On November 16, 2015, Cody was found not guilty of two felony counts of aggravated animal cruelty but he was convicted of five other counts related to failing to provide care for his dog, Taz. He was also found guilty of illegally possessing an alligator and of neglecting the alligator, and also two misdemeanor drug charges related to marijuana and paraphernalia that police found in his former home. The alligator was confiscated, and relocated to a sanctuary. Prosecuting state attorney Adam Lippe alleged Taz suffered more than four weeks of starvation in a cage in Cody's garage.

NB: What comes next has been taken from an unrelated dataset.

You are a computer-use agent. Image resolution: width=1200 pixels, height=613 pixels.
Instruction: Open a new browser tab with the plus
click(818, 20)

On January 4, 2016, Cody's sentencing was delayed because a psychological evaluation of Cody was being completed at the time.

On March 24, 2016, Cody was sentenced to nine months in jail for his role in the dog's starvation death and neglecting the illegal alligator. His girlfriend was acquitted of the aggravated animal cruelty, drug and alligator charges but found guilty of five counts in connection with neglecting Taz.

==Personal life==
By his own description of his early family life, Cody grew up poor. His mother worked two jobs, as a traveling nurse and a bus driver, to care for him and his seven younger siblings. His parents were not married, but his father, a construction worker, was a big part of his life until he died in a car accident when Cody was 11. At the end of his junior year of high school, Cody moved in with the family of a high school teammate.

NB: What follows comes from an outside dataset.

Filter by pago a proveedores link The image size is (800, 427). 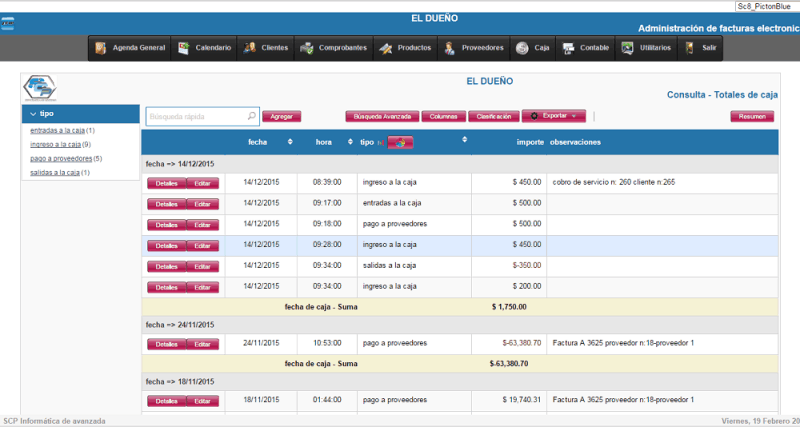(x=61, y=158)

In his two years at Alabama, Cody became the Tide's most popular player because of his outsized personality and body. Former Alabama quarterback Greg McElroy said of Cody: "He's an enjoyable person to have on our team, have in the locker room, and (he) has great charisma. He has fun when he plays the game, and that's a big reason why he's so popular."